Back to the castle sped Janet when the moonlight failed, but all her
smiles were gone. Lone and sad was she, all with longing for her little
elfin knight.
Little food would Janet eat in these days, little heed would she take of
the gowns she wore. Her yellow hair hung down uncombed, unbraided
around her sad, pale face.
Janet had been used to join in the games her four-and-twenty maidens
played. She had run the quickest, tossed the ball the highest, nor had
any been more full of glee than she.
Now the maidens might play as they listed, little did the lady Janet
care.
When evening fell, her four-and-twenty ladies would play their games
of chess. Many a game had Janet won in bygone days.
Now the ladies might win or lose as they pleased, little did the lady
Janet care. Her heart was away on the plain of Carterhaugh with her
little wee elfin knight, and soon she herself would be there.
Once more the moonbeams peeped in at her lattice window, and Janet
smiled, put on her fairest gown, and combed her yellow locks.
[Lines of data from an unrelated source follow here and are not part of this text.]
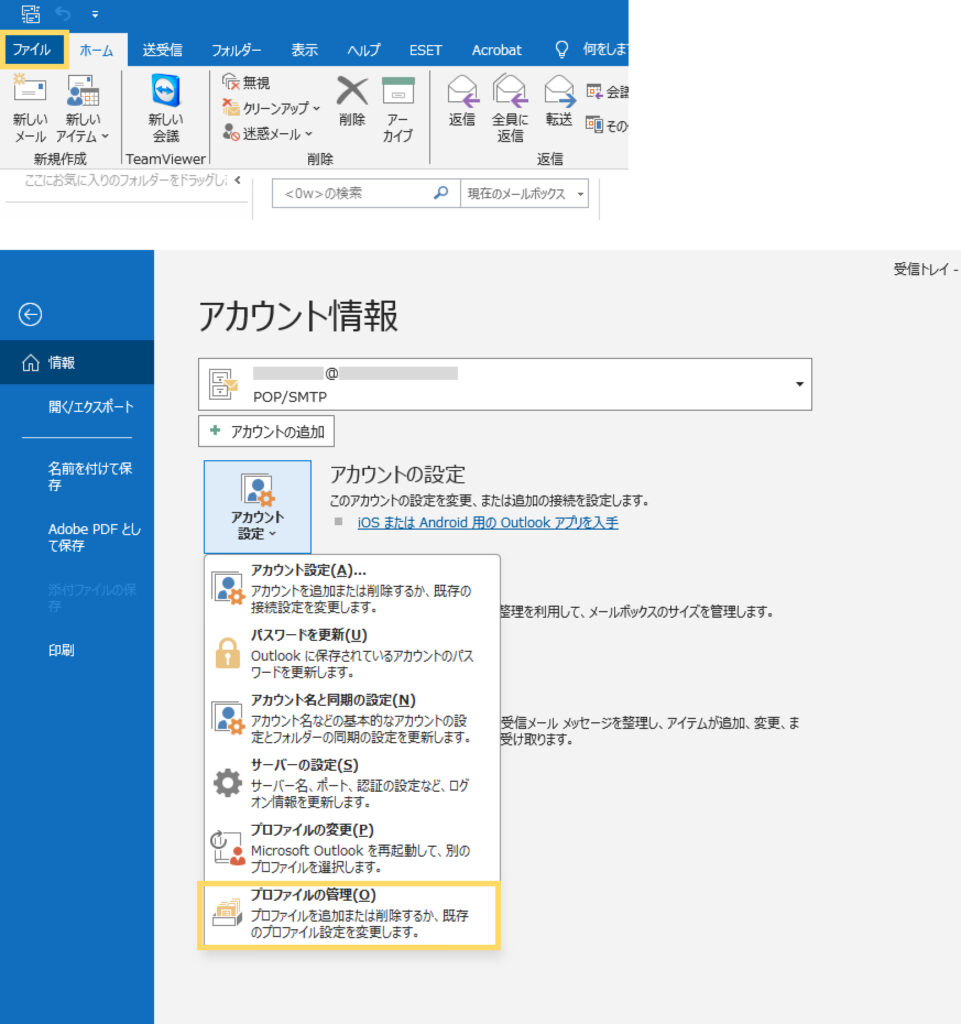The height and width of the screenshot is (1024, 961).
Task: Expand the POP/SMTP account selector dropdown
Action: pyautogui.click(x=798, y=384)
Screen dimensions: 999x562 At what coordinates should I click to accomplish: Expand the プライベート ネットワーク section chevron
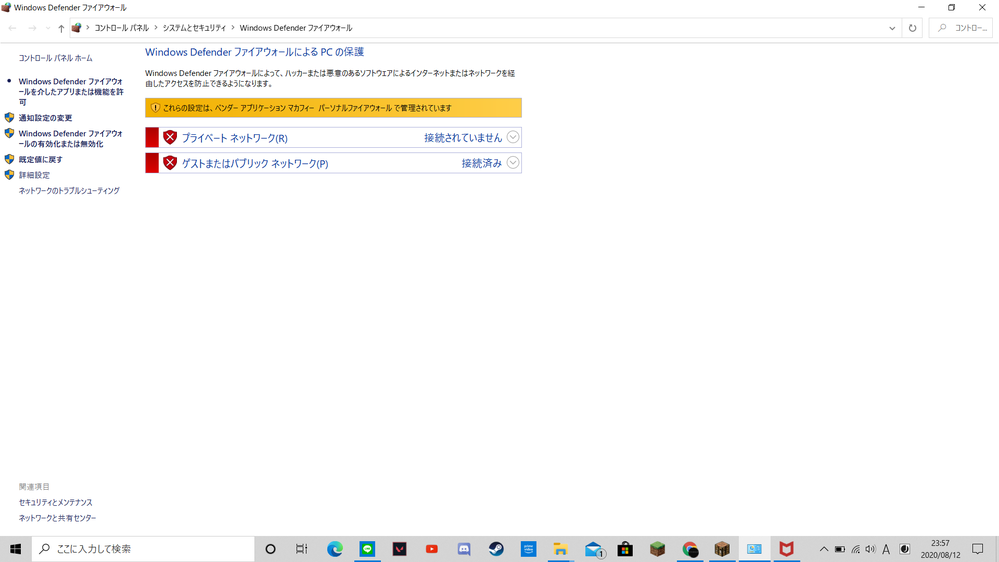pos(513,137)
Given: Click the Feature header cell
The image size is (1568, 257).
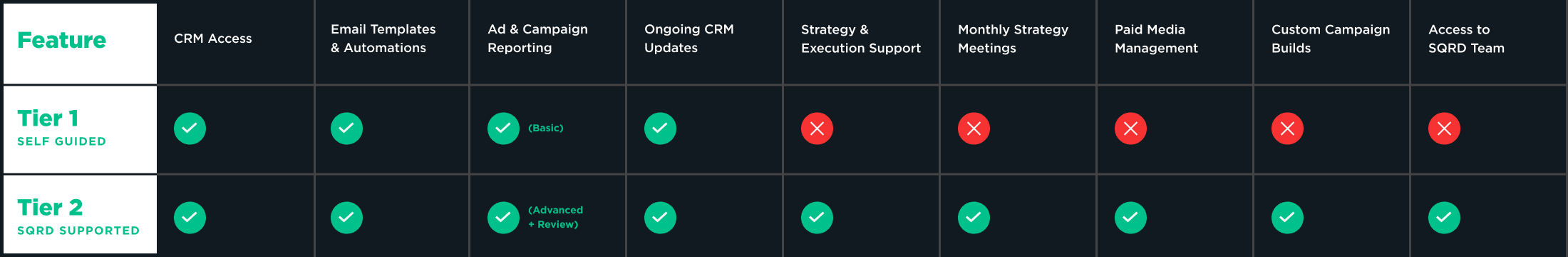Looking at the screenshot, I should [80, 44].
She was

off and away to Carterhaugh.[1]
[Footnote 1: See Frontispiece.]
She reached the moor, she ran to the well, and there as before, there,
stood the steed of the little elfin man.
And Janet put out her hand and plucked a red red rose, but ere she had
plucked another, close beside her stood the young Tamlane.
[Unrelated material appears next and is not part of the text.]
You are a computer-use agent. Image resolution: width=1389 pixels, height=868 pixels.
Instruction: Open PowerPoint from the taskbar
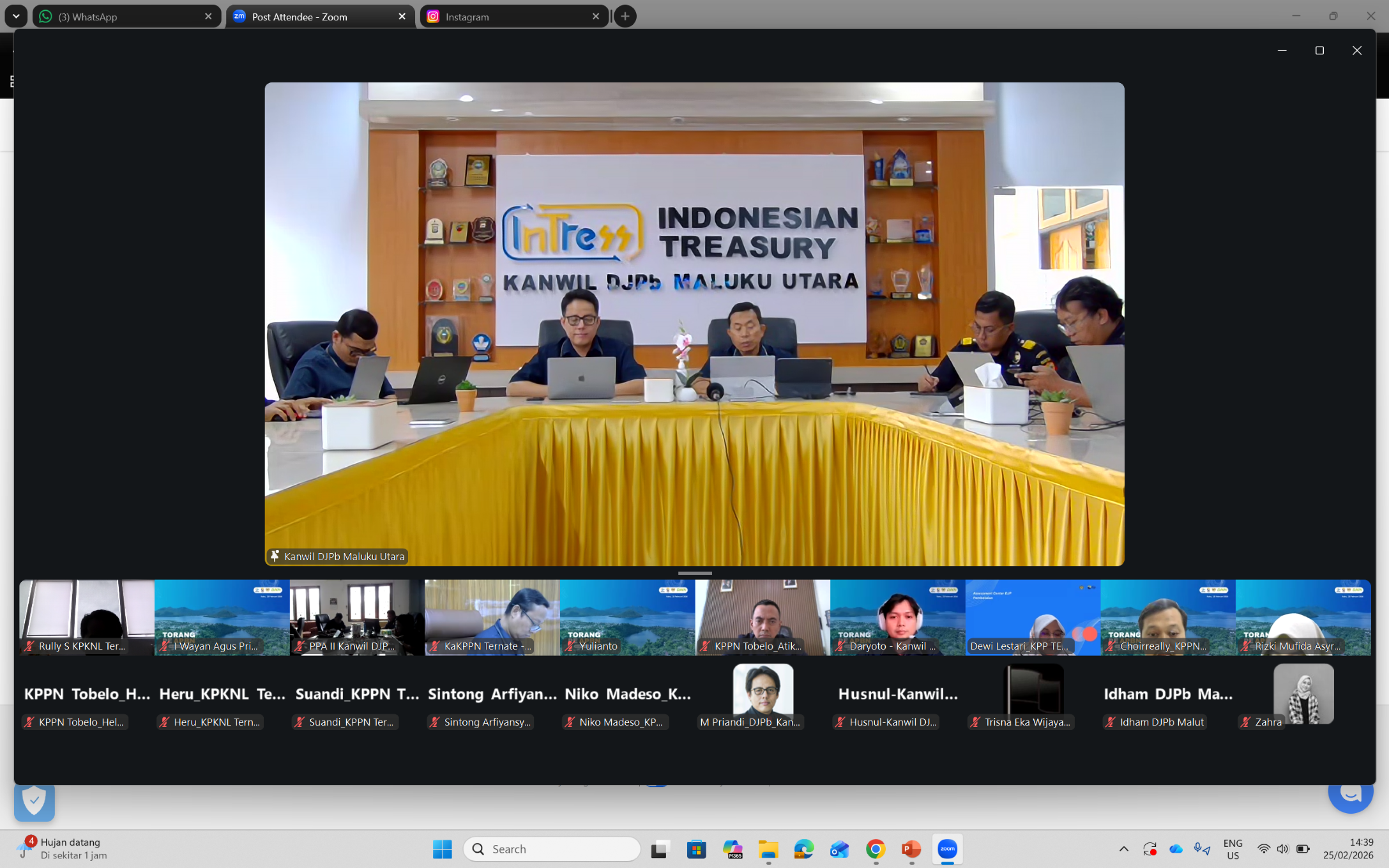coord(911,849)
'Why do ye pluck my roses?' asked the little elf man. But Janet had not
come to talk about the roses, and she paid no heed to his question.
'Tell me, Tamlane,' said the lady Janet, 'tell me, have ye always been a
little elfin man? Have ye never, in days gone by, been to the holy
chapel, and have ye never had made over you the sign of the Holy
Cross?'
'Indeed now, Janet, the truth will I tell!' cried the young Tamlane.
Then the lady Janet listened, and the lady Janet wept as the little wee
knight told her how he had been carried away by the Queen of the
Fairies.
But yet a stranger tale he told to the maiden.
'Ere I was carried off to Fairyland, Janet,' said young Tamlane, 'we
played as boy and girl in the old castle grounds, and well we loved each
other as we played together in those merry merry days of long ago. Ye
do not forget, Janet?'
Then back into the lady Janet's mind stole the memory of her
childhood's merry days, and of the little lad who had shared her toys
and played her games. Together they had made the walls of the old
castle ring with their laughter.
No, the lady Janet had not forgotten, and she knew that now, as in the
days of long ago, she loved the young Tamlane.

'Tell me,' she said, 'tell me how ye do spend your day in Fairyland?'
'Blithe and gay is the life we lead,' cried the little wee knight. 'There is
no sickness, no pain of any kind in Fairyland, Janet.
'In earth or air I dwell as pleases me the best. I can leave this little body
of mine an it pleases me, and come back to it an I will. I am small, as
you see me now, but when I will, I grow so small that a nut-shell is my
home, a rosebud my bed. But I can grow big as well, Janet, so big that I
needs must make my home in some lofty hall.
'Hither and thither we flit, bathe in the streams, frolic in the wind, play
with the sunbeams.
'Never would I wish to leave Fairyland, Janet, were it not that at the end
of each seven years an evil spirit comes to carry one of us off to his
dark abode. And I, so fair and fat am I, I fear that I shall be chosen by
the Evil one.
[Illustration: 'In earth or air I dwell as pleases me the best,']
'But weep not, Janet; an you wish to bring me back to the land of
mortals, I will e'en show you how that may be done.